I had not realized how dependent I had grown on people and things, other than God, until so many had been taken from me these past few weeks, only to leave a canyon size hole that I’m now desperately trying to fill once again with more things, other than God. Why isn’t He enough? Is it the matter of waiting? Would He be enough, if I would just be patient long enough to wait for Him? But how long is too long to wait and what do I do with this emptiness until then? Or is it the matter of the type of filling? Is He ready and wanting to fill, but I’m too afraid of what He might have for me to fill these holes, so I try to fill it with other things that I think are better ... or easier?


I was challenged by a thought at the end of one of my devotions the other day ... ‘When you lose your heart and Another takes it, and you lose your desires and He takes them, then you live in that sunshine of bliss that no mortal can ever find.’
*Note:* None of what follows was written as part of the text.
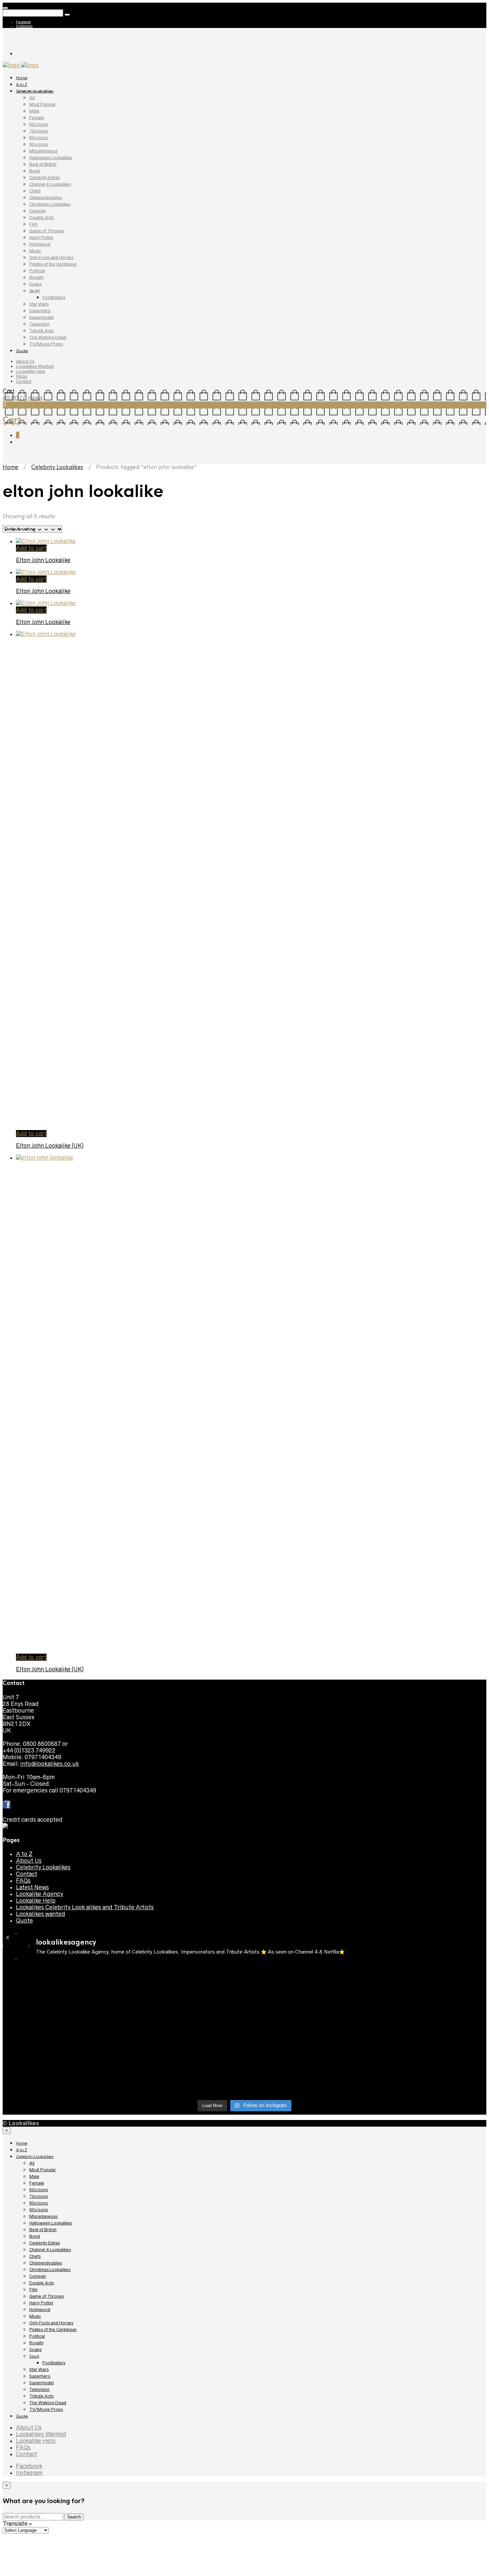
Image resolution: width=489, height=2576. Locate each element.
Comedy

Pretty ‘heady’, but as I’ve mediated on it, I think there might be something here ... the words ‘Another’ and ‘He’ were capitalized, so I’m pretty sure the author was referring to God ... If we lose our heart and our desires to God, and/or if He takes them, then we live in ‘sunshine of bliss’ that no mortal can find. The words ‘sunshine’ and ‘bliss’ seem contradicting to the words ‘loss of your heart’ and ‘loss of your desires’. Is it possible that our worldly hearts and our worldly desires are actually holding us back, keeping us from a special place of bliss with the Lord? Is it possible that losing our heart and our desires could actually be good for us, because I'll be honest, I feel like I’ve lost both and I’m not feeling so good about it, at all ... could it actually be a step towards ‘single-mindedness’ that we know He desires for us?
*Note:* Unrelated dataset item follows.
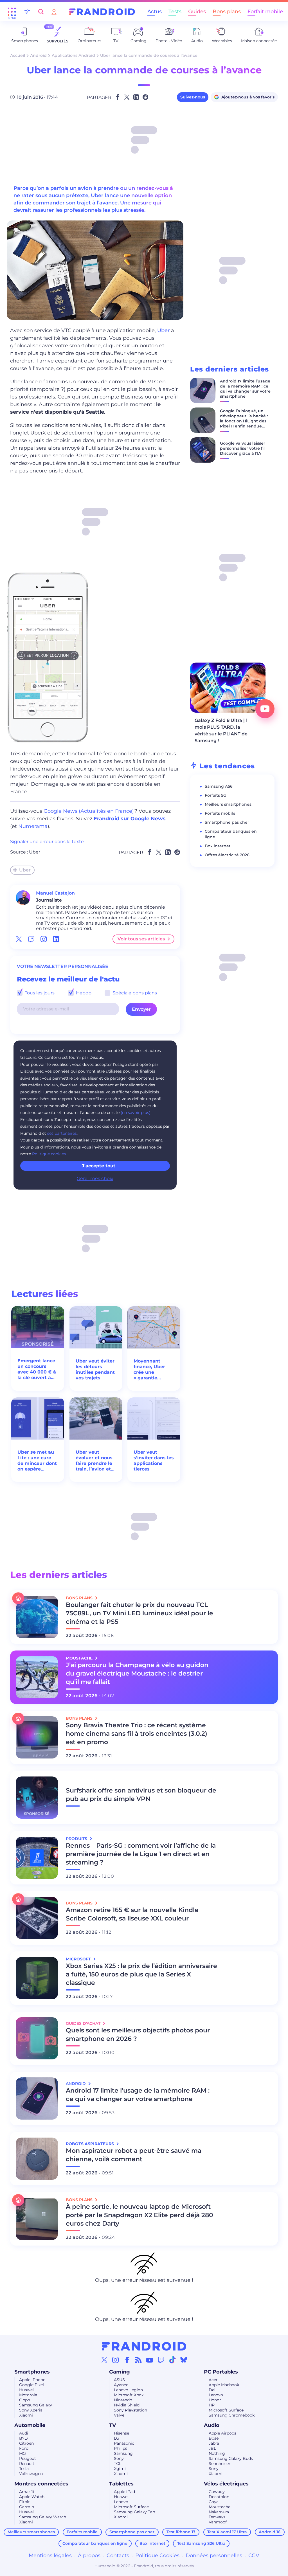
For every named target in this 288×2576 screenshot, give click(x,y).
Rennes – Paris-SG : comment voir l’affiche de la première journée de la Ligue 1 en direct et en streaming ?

A few days later, in the same devotional, the author refers to God’s intention for His Creation in this thought ... ‘God had no thought in Creation but to bring forth through mortality a natural order so that you might be quickened in the Spirit, be received into glory and worship God in a way that the angels never could. But in order for that to be, He has brought us through the flesh and quickened us by the Spirit so that we may know the love, the grace, the power, and all the perfect will of God.’
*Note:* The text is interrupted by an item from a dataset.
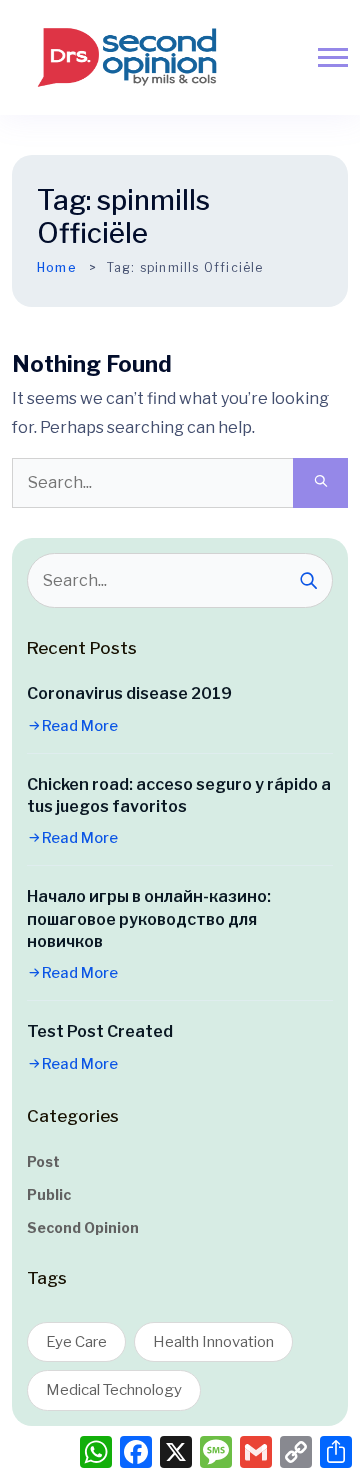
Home (57, 267)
Whew ... more heady stuff ... what I think He is saying here is that God’s intention for us, as His Creation, is to know Him in a way that no other creature would or could ... in a way that would lead us to worship Him like no other creature can ... not even the angels ... but the only way for Him to reveal Himself to us in this very special way is to bring us through mortality, in the flesh, so that we can be quickened (to be made active, restored, aroused, stimulated) by the Spirit so that we may know HIS love, HIS grace, HIS power, HIS perfect will ... like no other creature is able to know Him.


WOW!


Friends, I still don’t know where I’m at with all of this ... I still have lots of questions and emptiness that I’m trying to fill and to be honest, I’m not sure how long I’m going to have to wait for Him to fill it ... It’s a pretty big hole ... but I do know He is able. I am also thankful to know that this intense pain that I’m experiencing is meant for good and will be used for good and I think I’m learning that it is also intended for me to learn something new about my God ... about His love, His grace, His power and His perfect will ... all of the holes in our lives are God-shaped ... and I believe God-intended ... intended to draw us closer to Him, not away from Him ... to bring us closer so that He may reveal something of Himself to us ... something special ... something loving, powerful, perfect and full of grace so that we might then be restored, aroused and stimulated by the Spirit ... ultimately to bring Him glory and worship. I’m not quite there yet, but every-now-and-then I get a taste of the truth behind it ... it tastes like freedom, joy and peace all wrapped together and it makes me want more. I want so badly for Him TO BE enough because I know that He is unchanging and I’m just so tired of investing in things that are temporal. I’m ready to invest in things that are eternal ... and I know He’s all that.